▶ [TEXT]:
= Beginning of Section =

Omar Khayyam was a Persian mathematician, astronomer, and poet, renowned in his own country and time for his scientific achievements but chiefly known to English-speaking readers through the translation of a collection of his poems known as Robáiyyát (“quatrains”) in ‘The Rubáiyát of Omar Khayyám’ (1859), by the English writer Edward FitzGerald.
He was born in Neyshábúr [also spelled Nīshápúr], which is now located in Iranian province of Khorásán. His name Khayyam (“Tent-maker”) may have been derived from his father's trade. He received a good education in the sciences and philosophy in his native Neyshábúr before traveling to Samarkand (now in Uzbekistan), where he completed his algebra treatise: “Treatise on Demonstration of Problems of Algebra”. This mathematical treatise enhanced his reputation significantly. In this treatise he gave a systematic discussion of the solution of cubic equations by means of intersecting conic sections.
He made such a name for himself that the Persian King Malik-Sháh invited him to Esfahán to undertake the astronomical observations necessary for the reform of the calendar. To accomplish this an observatory was built there, and a new calendar was produced, known as the Jalálí calendar. Based on making 8 of every 33 years leap years, it was more accurate than the present Gregorian calendar, and it was adopted in 1075 by Malik-Sháh. In Esfahán he also produced fundamental critiques of Euclid's theory of parallels as well as his theory of proportion. In connection with the former his ideas eventually made their way to Europe, where they influenced the English mathematician John Wallis (1616–1703); in connection with the latter he argued for the important idea of enlarging the notion of number to include ratios of magnitudes.

= End of Section =

▶ [GIVEN INFORMATION]:
= Beginning of Section =

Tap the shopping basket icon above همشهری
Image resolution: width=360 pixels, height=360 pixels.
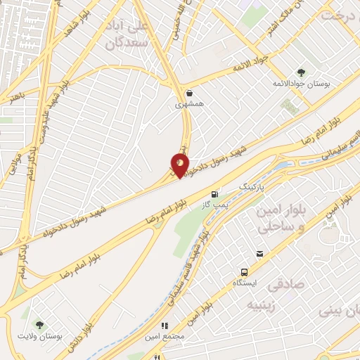click(189, 93)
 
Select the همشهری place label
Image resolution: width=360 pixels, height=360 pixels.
click(189, 104)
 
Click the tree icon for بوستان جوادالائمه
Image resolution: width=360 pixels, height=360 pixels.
click(301, 72)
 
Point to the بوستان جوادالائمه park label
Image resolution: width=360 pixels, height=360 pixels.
click(301, 84)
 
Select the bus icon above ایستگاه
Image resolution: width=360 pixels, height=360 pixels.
click(244, 272)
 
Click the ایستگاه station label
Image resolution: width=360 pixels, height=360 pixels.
click(245, 283)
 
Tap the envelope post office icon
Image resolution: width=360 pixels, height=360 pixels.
click(259, 253)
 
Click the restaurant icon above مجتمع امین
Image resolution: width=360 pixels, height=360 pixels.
click(166, 326)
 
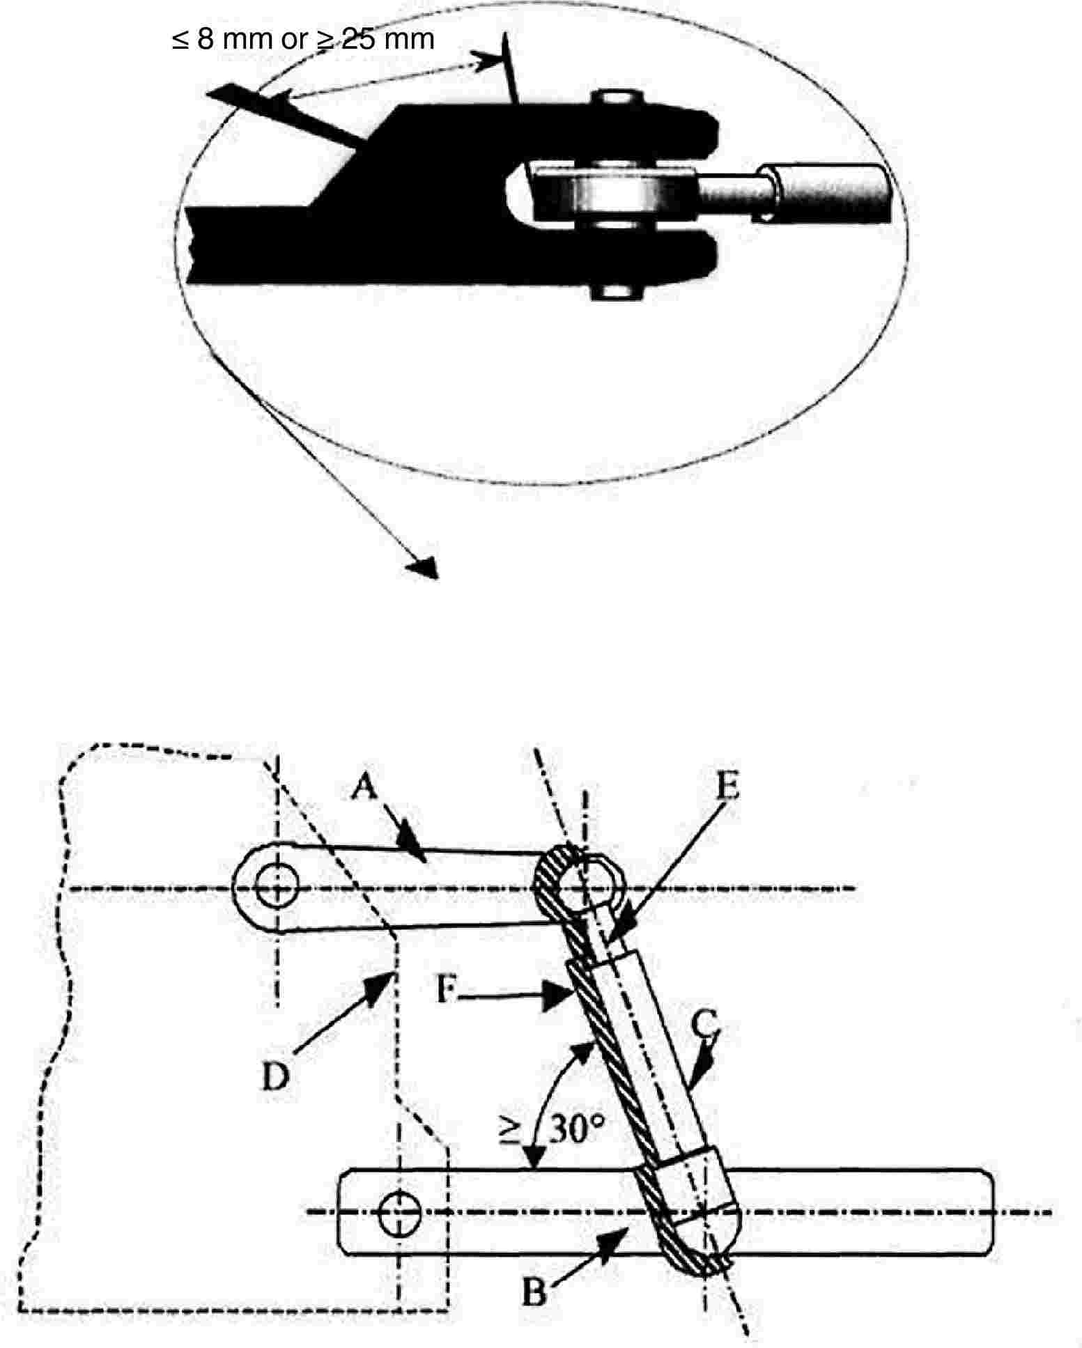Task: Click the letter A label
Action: [365, 789]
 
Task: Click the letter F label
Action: [447, 990]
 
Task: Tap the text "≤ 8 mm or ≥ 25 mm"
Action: [303, 39]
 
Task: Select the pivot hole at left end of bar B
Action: [399, 1216]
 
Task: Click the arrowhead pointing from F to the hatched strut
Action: [558, 995]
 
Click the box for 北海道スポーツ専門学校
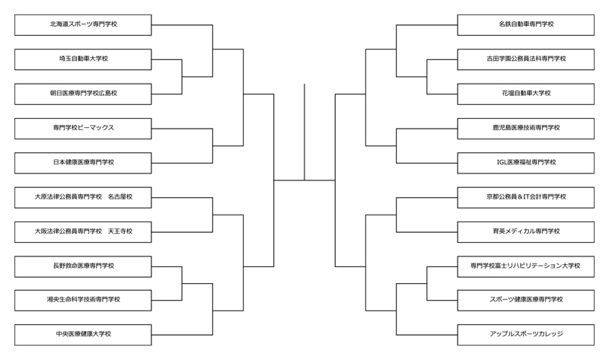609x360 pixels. tap(83, 24)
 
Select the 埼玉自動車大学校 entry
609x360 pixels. tap(83, 59)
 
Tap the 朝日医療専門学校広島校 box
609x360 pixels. tap(83, 94)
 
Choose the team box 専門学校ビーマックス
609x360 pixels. tap(83, 128)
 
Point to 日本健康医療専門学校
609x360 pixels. tap(83, 162)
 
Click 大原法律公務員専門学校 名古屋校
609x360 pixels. tap(83, 197)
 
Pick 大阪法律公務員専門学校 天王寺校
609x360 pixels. tap(83, 231)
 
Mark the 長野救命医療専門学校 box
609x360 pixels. tap(83, 266)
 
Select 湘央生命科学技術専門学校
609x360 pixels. tap(83, 300)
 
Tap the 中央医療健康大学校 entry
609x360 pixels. tap(83, 334)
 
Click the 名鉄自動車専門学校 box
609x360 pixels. tap(525, 24)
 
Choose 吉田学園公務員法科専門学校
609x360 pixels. tap(525, 59)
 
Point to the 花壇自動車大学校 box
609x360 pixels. tap(525, 94)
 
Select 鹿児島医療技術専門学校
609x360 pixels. tap(525, 128)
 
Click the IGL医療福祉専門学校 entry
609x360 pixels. tap(525, 162)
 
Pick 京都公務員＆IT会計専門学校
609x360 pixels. tap(525, 197)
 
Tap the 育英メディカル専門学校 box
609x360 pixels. tap(525, 231)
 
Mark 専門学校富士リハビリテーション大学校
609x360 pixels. tap(525, 266)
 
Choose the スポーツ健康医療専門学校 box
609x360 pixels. tap(525, 300)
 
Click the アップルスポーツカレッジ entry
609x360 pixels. tap(525, 334)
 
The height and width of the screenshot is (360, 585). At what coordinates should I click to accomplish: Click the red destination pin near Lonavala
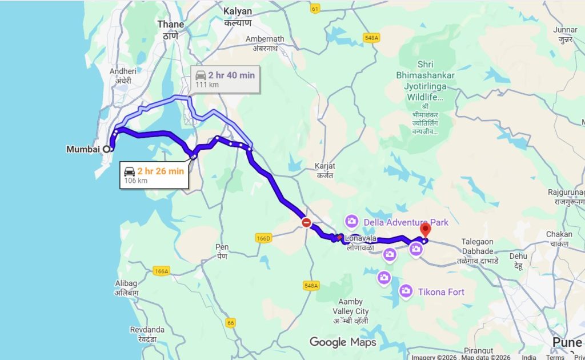(425, 230)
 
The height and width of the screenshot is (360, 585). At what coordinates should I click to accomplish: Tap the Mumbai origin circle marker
(106, 149)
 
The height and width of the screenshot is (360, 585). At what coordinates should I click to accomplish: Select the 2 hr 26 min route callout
(154, 175)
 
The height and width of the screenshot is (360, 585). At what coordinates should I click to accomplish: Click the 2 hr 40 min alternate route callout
(225, 79)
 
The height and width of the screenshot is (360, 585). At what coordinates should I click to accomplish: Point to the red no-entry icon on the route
(306, 222)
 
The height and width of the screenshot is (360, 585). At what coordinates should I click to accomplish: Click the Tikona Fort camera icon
(406, 291)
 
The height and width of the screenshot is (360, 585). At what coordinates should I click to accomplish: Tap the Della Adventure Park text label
(406, 222)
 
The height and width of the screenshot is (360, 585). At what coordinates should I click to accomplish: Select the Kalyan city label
(238, 11)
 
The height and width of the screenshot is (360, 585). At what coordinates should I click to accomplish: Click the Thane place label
(171, 25)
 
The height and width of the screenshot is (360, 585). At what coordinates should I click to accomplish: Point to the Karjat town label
(324, 166)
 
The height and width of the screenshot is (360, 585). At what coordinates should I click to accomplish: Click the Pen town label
(222, 247)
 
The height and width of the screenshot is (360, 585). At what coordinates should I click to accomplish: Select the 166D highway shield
(263, 238)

= End of Section =

▶ [ACTIVITY]:
Retype the text on Omar Khayyam above in full, reproducing every word, spelling, and punctuation mark unchanged.

▶ [EXERCISE OUTPUT]:
Omar Khayyam was a Persian mathematician, astronomer, and poet, renowned in his own country and time for his scientific achievements but chiefly known to English-speaking readers through the translation of a collection of his poems known as Robáiyyát (“quatrains”) in ‘The Rubáiyát of Omar Khayyám’ (1859), by the English writer Edward FitzGerald.
He was born in Neyshábúr [also spelled Nīshápúr], which is now located in Iranian province of Khorásán. His name Khayyam (“Tent-maker”) may have been derived from his father's trade. He received a good education in the sciences and philosophy in his native Neyshábúr before traveling to Samarkand (now in Uzbekistan), where he completed his algebra treatise: “Treatise on Demonstration of Problems of Algebra”. This mathematical treatise enhanced his reputation significantly. In this treatise he gave a systematic discussion of the solution of cubic equations by means of intersecting conic sections.
He made such a name for himself that the Persian King Malik-Sháh invited him to Esfahán to undertake the astronomical observations necessary for the reform of the calendar. To accomplish this an observatory was built there, and a new calendar was produced, known as the Jalálí calendar. Based on making 8 of every 33 years leap years, it was more accurate than the present Gregorian calendar, and it was adopted in 1075 by Malik-Sháh. In Esfahán he also produced fundamental critiques of Euclid's theory of parallels as well as his theory of proportion. In connection with the former his ideas eventually made their way to Europe, where they influenced the English mathematician John Wallis (1616–1703); in connection with the latter he argued for the important idea of enlarging the notion of number to include ratios of magnitudes.